## [Required task 1]
According to the passage on British gundogs, who wrote the 1847 training book Dog Breaking?
## [Required task 2]
Using the passage on British gundogs, explain why retrievers had become the main concern of the shooting man by 1912.

— Begin Article —

British field trial winners routinely fetched big prices in America. By the 1920s, the market for expensive setters and pointers was eclipsed by Britain’s most innovative gundog, the retriever. General Hutchinson’s 1847 blockbuster training book Dog Breaking was one of the earliest authoritative references promoting them. “A regular retriever that can be worked in perfect silence, never refusing to come in when he is merely signaled to or softly whistled to when he is out of sight. “

Bartos explains that Labradors didn’t need an app to master this skill. “It was a water dog, a fish retriever.” However, its function was revised in Britain. “The English used him on land like a pointer or breaking dog, and developed him as a nonslip retriever to sit at heel and go out on command.” Retrievers evolved with Britain’s changing hunting trends, and by 1912 dogs that ranged in front of the guns to find game were officially out style according to Sir Hugo Fitzherbert, gundog columnist for The Kennel. “Modern conditions are antagonistic to both pointers and setters, and it is with the various retrievers that the modern shooting man is chiefly concerned.”

— End Article —
— Begin Dataset excerpts —

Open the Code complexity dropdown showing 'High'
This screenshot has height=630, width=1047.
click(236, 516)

— End Dataset excerpts —
— Begin Dataset excerpts —

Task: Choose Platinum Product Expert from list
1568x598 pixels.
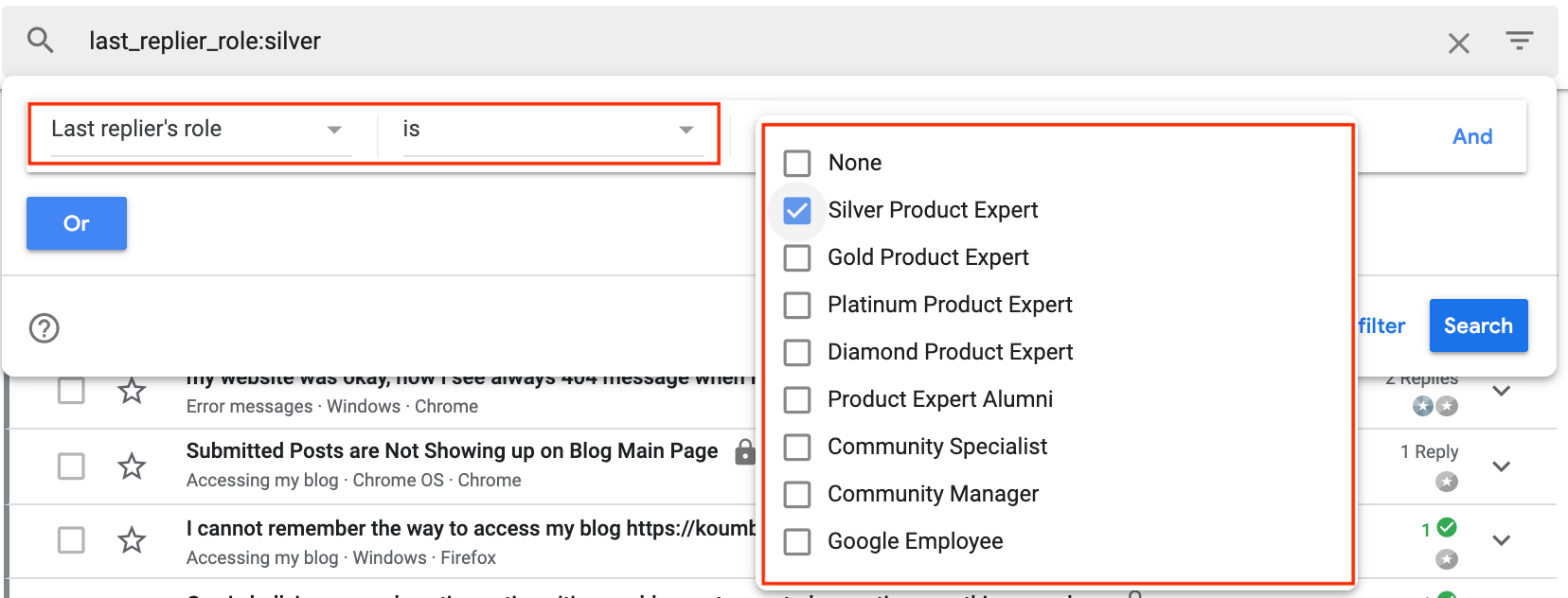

— End Dataset excerpts —

## [Written answer 1]
General Hutchinson wrote Dog Breaking.

## [Written answer 2]
Sir Hugo Fitzherbert, gundog columnist for The Kennel, wrote that modern conditions were antagonistic to both pointers and setters. As a result, dogs that ranged in front of the guns to find game had gone out of style, and the modern shooting man was chiefly concerned with the various retrievers.